Eurig tidak terkejut saat memergoki Bala di ruang makannya, santai menyantap makan malamnya. Bocah itu — karena menurut Eurig, orang seusia Bala masih tergolong bocah — duduk bersandar di kursinya, piring di tangan kiri dan garpu di tangan kanannya, menikmati salad yang seharusnya adalah makanan pembuka Eurig. 

Eurig mengangkat bahu dan duduk di hadapannya.

"Akhirnya kamu datang juga. Kupikir kalau bukan Menno yang mengirim surat, kamu tidak akan menghiraukannya."

Bala menelan makanannya sebelum menjawab, "Temanmu itu membuatku tidak bisa meninggalkan hutan selama berbulan-bulan. Kalau mau protes, protes saja padanya."

Eurig mengangkat alis.

"Hutan? Ada urusan apa Menno di hutan?"

"Lho kamu tidak tahu?" tanya Eurig balik, heran. "Tanya saja padanya langsung."

Eurig sesaat mengerutkan kening curiga. Tingkah temannya itu memang aneh setahun belakangan ini. Ah, Menno memang sudah aneh sejak dulu, makin aneh sejak Hilda bilang dia punya kekasih beberapa tahun lalu. Tapi setahun terakhir, tingkat keanehannya meningkat. Apa yang sedang dikerjakan orang itu?

"Aku dipanggil ke sini bukan untuk bergosip soal Menno 'kan?"

Eurig berdehem, tersadar dari lamunannya. 

"Tentu saja bukan Bala," jawabnya cepat, "bayaranmu terlalu mahal kalau hanya untuk bergosip."

Bala terkekeh. 

"Tapi mumpung kamu di sini, menikmati makan malamku tanpa permisi, aku sekalian tanya-tanya boleh 'kan?"

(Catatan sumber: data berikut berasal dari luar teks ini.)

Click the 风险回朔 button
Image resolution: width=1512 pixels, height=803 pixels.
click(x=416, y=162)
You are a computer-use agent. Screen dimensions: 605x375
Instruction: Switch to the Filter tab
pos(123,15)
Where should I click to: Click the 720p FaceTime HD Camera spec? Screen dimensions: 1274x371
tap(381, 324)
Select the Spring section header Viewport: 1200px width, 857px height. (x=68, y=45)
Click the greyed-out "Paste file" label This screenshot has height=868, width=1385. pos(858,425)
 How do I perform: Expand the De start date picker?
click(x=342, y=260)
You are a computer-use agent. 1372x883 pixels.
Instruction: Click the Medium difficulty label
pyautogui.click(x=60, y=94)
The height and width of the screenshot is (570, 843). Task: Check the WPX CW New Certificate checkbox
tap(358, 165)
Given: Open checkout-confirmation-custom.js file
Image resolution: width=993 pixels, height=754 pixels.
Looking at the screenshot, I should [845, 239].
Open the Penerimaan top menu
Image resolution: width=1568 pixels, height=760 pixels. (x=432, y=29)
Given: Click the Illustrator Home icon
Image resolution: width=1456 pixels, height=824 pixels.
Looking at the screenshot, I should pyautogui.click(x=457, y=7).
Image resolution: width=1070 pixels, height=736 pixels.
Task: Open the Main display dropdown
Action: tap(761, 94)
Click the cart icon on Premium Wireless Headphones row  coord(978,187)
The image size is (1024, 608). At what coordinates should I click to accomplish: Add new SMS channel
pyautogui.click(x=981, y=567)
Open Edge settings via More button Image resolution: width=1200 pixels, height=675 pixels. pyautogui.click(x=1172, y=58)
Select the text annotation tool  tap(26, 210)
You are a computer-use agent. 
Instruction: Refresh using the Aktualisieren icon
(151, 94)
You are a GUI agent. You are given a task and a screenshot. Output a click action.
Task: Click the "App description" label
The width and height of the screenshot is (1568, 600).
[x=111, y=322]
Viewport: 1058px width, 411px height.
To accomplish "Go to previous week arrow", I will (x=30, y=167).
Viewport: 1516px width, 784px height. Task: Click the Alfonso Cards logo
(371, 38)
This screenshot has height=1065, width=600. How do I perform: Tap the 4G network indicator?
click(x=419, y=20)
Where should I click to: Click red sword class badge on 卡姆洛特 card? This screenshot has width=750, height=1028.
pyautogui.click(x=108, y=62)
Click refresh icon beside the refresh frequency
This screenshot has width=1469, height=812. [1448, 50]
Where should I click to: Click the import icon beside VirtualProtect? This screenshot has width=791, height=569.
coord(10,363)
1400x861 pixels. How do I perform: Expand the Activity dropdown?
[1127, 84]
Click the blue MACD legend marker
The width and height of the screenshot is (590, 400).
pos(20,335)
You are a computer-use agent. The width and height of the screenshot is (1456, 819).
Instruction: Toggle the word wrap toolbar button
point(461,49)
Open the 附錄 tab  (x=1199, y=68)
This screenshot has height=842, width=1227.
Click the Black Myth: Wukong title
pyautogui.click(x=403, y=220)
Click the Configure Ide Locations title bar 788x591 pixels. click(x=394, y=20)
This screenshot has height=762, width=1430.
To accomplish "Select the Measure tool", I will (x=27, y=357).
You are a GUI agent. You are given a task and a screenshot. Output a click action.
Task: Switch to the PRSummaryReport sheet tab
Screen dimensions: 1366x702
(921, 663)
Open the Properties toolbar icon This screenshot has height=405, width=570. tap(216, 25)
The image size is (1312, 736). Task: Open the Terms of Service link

Bala mengangguk tanpa repot-repot menjawab, mulutnya masih mengunyah, kali ini sudah berpindah ke ayam panggang dan kentang rebus. 

"Aku mau mengirim beberapa hadiah untuk kekasihnya Menno. Apa kamu tahu apa yang dia suka?"

"Uhuk!" Bala nyaris tersedak. Pemuda malang itu menepuk-nepuk dadanya sambil batuk-batuk, membuat Eurig khawatir selama beberapa saat, sebelum dia tertawa terbahak-bahak, seolah Eurig sedang melucu. 

"Menno? Kekasih? Sejak kapan..," kata Bala di sela-sela tawanya. "Semua orang di Estahr tahu, Menno tidak pernah ke mana-mana, kecuali Vasa dan Estahr, atau perkemahan Pasukan Fajar. Temanmu itu mengikuti Putra Agung Artunis seperti anak bebek mengikuti induknya."

Bala menyambar gelas anggur dan menenggak isinya, lalu mengelap mulutnya, membuat Eurig meringis.

"Jangankan punya pacar, mungkin dia bahkan tidak punya kehidupan," lanjut anak itu sambil tertawa puas. 

Menarik, pikir Eurig. Tapi sebelum Eurig bisa berpikir lebih lanjut, Bala sudah bangkit dari kursinya dan berdiri di hadapan Eurig. 

"Ok, sudah cukup gosipnya. Apa tugasku sekarang?"

Eurig mengeluarkan secarik kertas dari sakunya.

"Ini," nada suaranya berubah serius, "adalah alamat Jesse Hart. Awasi rumah itu. Aku mencari seorang pria kira-kira setinggi dirimu, kemungkinan berjubah putih." Eurig melanjutkan dengan memberikan ciri-ciri Josse sedetil mungkin, walaupun apa yang dia ketahui tidak spesifik dan belum tentu banyak membantu. "Kalau ada orang dengan ciri-ciri seperti itu, awasi dan ikuti dia."

Bala menaikkan alis. 

"Hanya diikuti?"

Eurig mengangguk. 

"Sementara ini. Sampai aku mendapat kabar lagi dari Menno."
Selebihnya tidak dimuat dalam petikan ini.